Therese Terlaje, chairperson of the health committee, wrote in an official statement in May that public opinion toward the Heartbeat Act has been overwhelmingly negative. Since it was introduced to the committee, the bill has received nearly 900 written testimonies against it, and only 284 in favor.

In the meantime, grassroots organizers and public health advocates are fighting to stop the bill from becoming law on multiple fronts.

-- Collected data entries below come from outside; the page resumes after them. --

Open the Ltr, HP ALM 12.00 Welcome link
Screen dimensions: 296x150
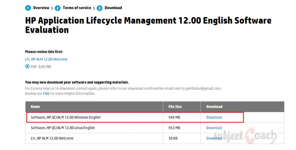[x=46, y=59]
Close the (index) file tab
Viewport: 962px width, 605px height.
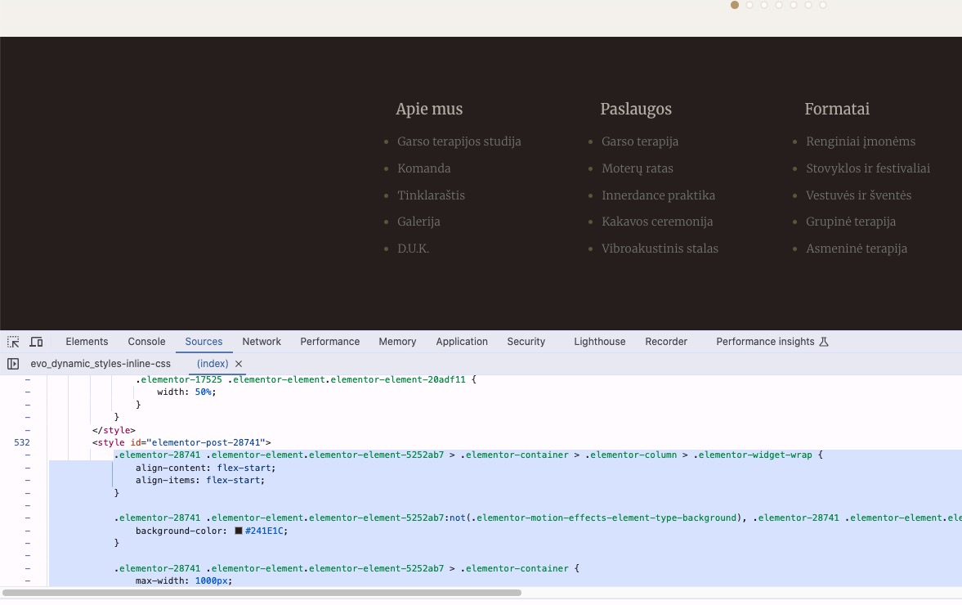pyautogui.click(x=239, y=364)

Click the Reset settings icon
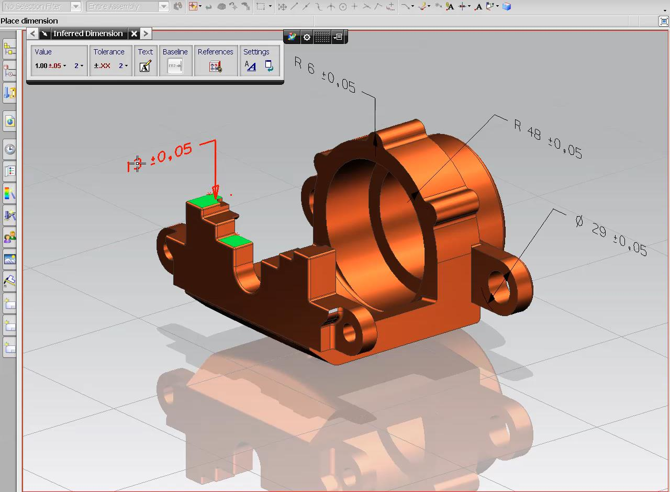[x=269, y=66]
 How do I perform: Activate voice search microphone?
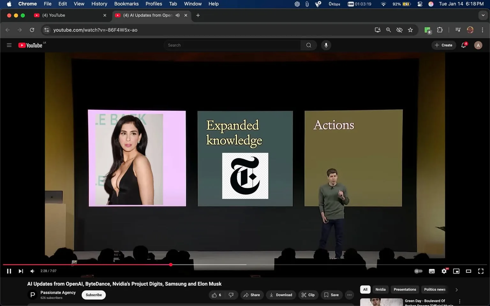pyautogui.click(x=326, y=45)
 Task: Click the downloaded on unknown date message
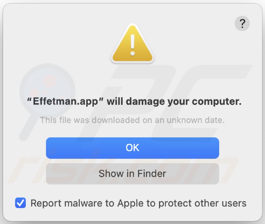point(133,120)

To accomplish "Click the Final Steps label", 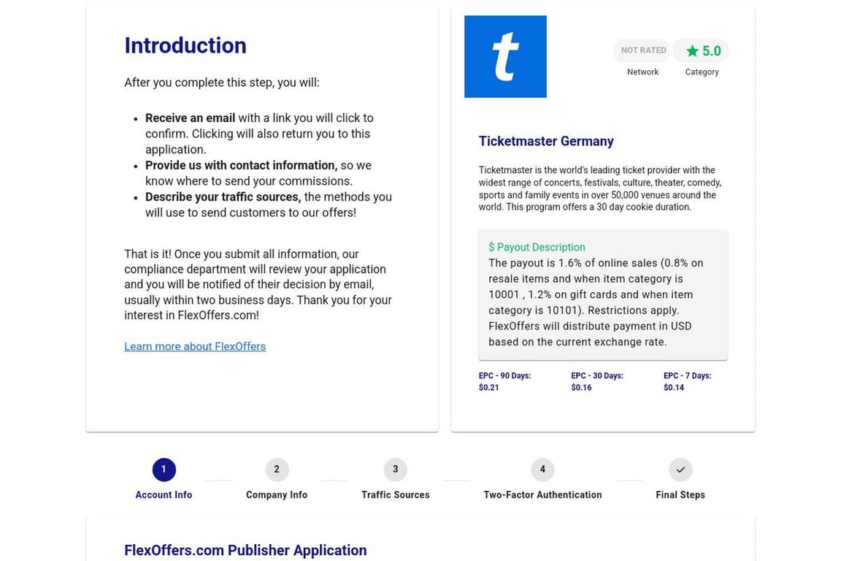I will [680, 495].
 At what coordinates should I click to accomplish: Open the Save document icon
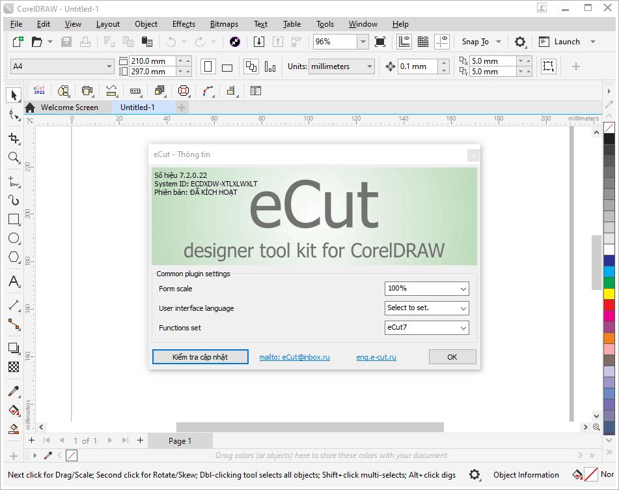[66, 41]
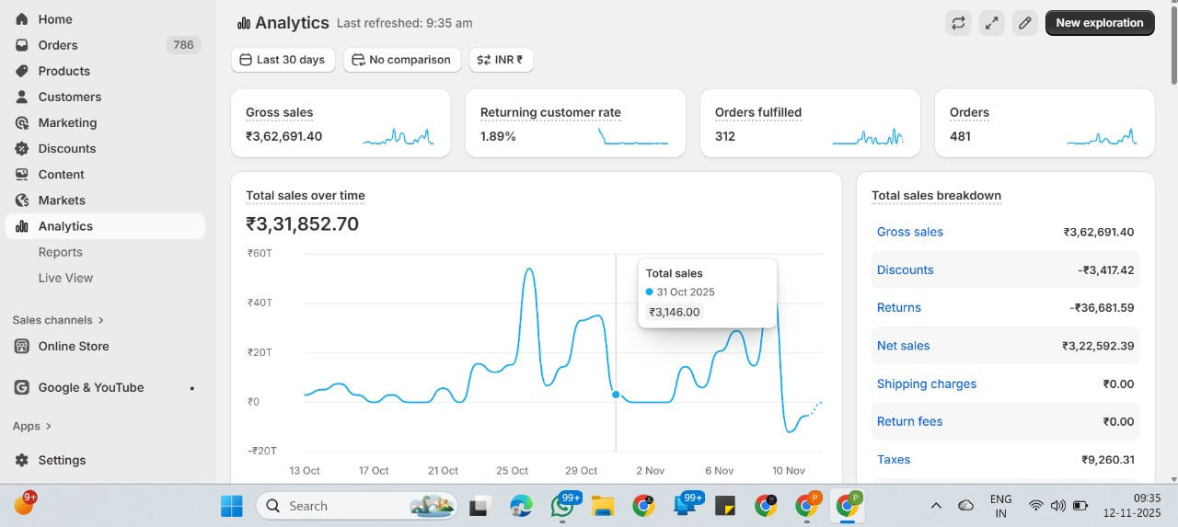Click the Home icon in sidebar
This screenshot has height=527, width=1178.
click(x=21, y=19)
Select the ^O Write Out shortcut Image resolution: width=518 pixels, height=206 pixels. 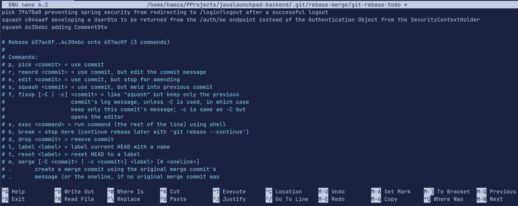[74, 192]
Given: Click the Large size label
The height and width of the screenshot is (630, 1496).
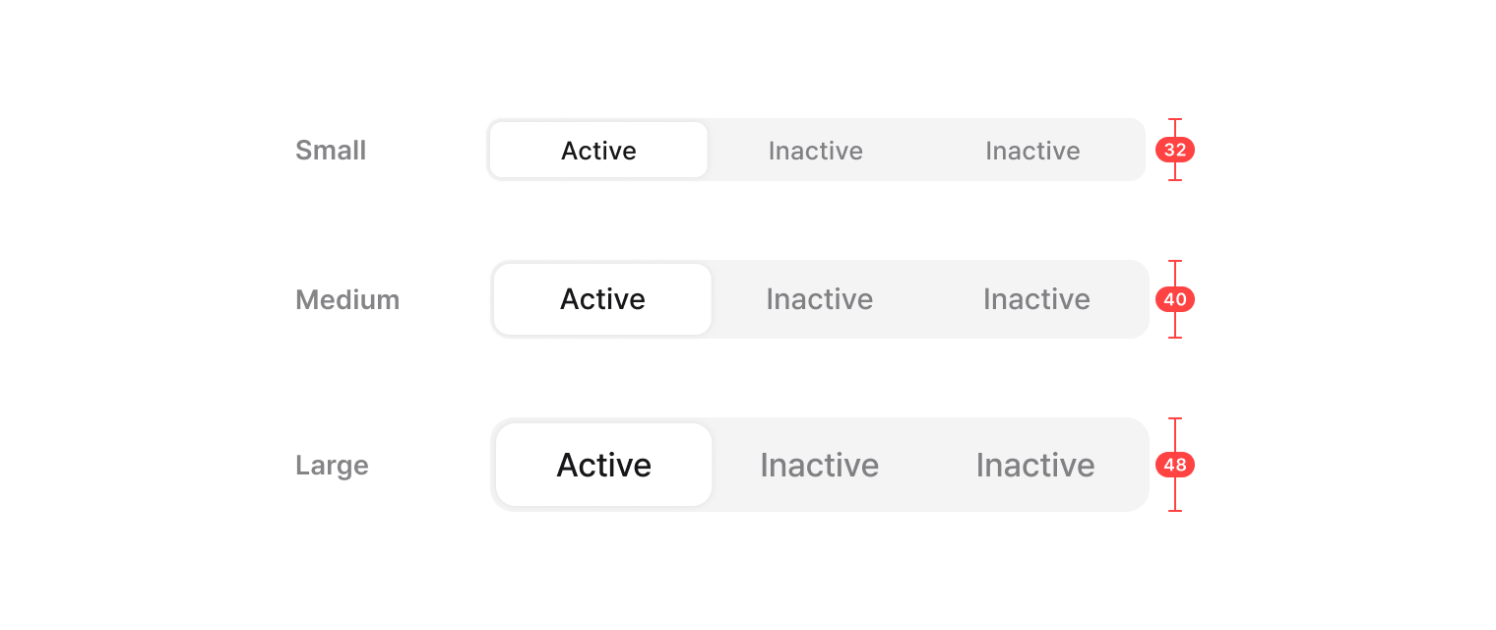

Kiana Yabut, chief development officer of reproductive justice initiative Famalao’an Rights, said the group filed for nonprofit status to begin fundraising for abortion pills and contraceptives to distribute to women who don’t have the means or connections to find them. The group is also recruiting pro-abortion rights candidates to defeat the Legislature’s Catholic supermajority.

“There’s a huge stigma against abortions because of our history of Catholicism,” Yabut said. “Our Legislature is majority pro-life. There’s no stopping them from banning abortion altogether.”

Flores, of the Bureau of Women’s Affairs, said the agency is focused on reducing unplanned pregnancies on the island to lower the need for abortion. These efforts include introducing comprehensive sex education in schools so young girls are aware of birth control and sexually transmitted disease testing and treatment.

“History has shown us that you don’t stop abortion when you criminalize it,” Flores said. “It just becomes more dangerous. We want abortions to be safe and accessible but also rare.”

Vanessa Williams, an independent attorney and co-counsel for the ACLU who organizes with the local coalition Guam People for Choice, said the outlook for reproductive rights on the island is grim. But the public attitudes toward abortion, fueled in part by the Supreme Court ruling, is beginning to shift.

“A lot more people are saying, ‘I’m Catholic but I’m pro-choice,’” she said. “They can recognize their faith-based beliefs but not think the government has any business regulating women’s choices. That’s the surprising trend in recent years.”